A knighted English scholar presents a multicentury history of the economics of creating England’s famed gardens, a hugely expensive enterprise both private and public.
In a straightforward, sometimes dry narrative divided into thematic chapters such as “Gardens of the State,” “Designers,” “The Nursery Trade,” and “The Working Gardener,” Floud, who studied economic history at Oxford, always keeps an eye on the financial elements involved in the creation and maintenance of England’s gardens. Even when he discusses the great gardeners—e.g., Lancelot “Capability” Brown (circa 1715-1783)—the author focuses on their business methods, earnings, and costs, an approach that may deter readers seeking simpler pleasures. However, by tracking sums and economy of scale, Floud provides a useful outline of the evolving British economy as a whole. He examines the growth of the “creative industries” alongside manufacturing as well as the rise of a middle class able to afford such luxuries as well-tended gardens, once only the domain of the aristocracy. The author also tracks the technology and sheer physical labor involved in these ambitious projects: draining vast tracts of land, moving tons of dirt, building canals and cascades, and constructing greenhouses (especially popular during the Victorian era). The prevailing fashions have seesawed back and forth from a desire to import seeds and plants to a commitment to isolating native species, which are few.

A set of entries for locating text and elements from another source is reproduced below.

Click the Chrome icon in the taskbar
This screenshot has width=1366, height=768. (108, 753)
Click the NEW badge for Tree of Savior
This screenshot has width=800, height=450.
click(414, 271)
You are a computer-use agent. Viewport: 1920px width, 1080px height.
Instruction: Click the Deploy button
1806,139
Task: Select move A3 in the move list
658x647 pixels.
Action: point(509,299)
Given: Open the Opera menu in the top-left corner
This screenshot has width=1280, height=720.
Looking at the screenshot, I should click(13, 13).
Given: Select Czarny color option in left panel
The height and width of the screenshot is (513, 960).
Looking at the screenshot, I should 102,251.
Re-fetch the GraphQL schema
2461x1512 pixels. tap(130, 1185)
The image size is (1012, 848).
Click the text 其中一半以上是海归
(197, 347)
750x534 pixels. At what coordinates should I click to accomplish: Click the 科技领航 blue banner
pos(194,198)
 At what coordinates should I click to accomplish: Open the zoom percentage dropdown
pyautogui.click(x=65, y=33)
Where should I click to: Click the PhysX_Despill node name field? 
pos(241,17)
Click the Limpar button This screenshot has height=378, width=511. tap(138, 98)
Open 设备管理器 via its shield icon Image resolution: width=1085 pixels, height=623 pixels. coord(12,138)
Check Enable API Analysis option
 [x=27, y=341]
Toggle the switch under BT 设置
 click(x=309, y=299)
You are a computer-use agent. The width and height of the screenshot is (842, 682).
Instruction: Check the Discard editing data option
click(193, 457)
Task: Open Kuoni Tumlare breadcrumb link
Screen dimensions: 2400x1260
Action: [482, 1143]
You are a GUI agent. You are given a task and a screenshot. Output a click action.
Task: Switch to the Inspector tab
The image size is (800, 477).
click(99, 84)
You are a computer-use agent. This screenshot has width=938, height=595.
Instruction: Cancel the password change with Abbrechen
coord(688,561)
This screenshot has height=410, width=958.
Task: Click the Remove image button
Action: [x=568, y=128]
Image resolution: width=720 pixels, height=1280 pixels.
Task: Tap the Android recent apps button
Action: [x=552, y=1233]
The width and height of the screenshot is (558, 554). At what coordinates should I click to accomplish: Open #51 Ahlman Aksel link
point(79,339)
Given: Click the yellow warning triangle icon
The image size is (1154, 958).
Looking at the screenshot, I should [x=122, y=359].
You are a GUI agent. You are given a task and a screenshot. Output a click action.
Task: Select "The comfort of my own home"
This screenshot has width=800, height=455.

Floud points out that there are only 48 species of “endemic English plants.” Most plants in decorative English gardens have been imported, blown by wind across the Channel, or poached from the New World. Unfortunately, the greatest gardens are usually the product of economic inequality—e.g., Wrest Park in Bedfordshire, which “is the beautiful product of an extremely unequal society.” Finally, Floud looks at the rise of suburban gardens and the “kitchen gardens,” originally designed to supply aristocrats with food year-round.
A no-nonsense study of a “hobby” that has galvanized and transformed England’s economy—and the country itself.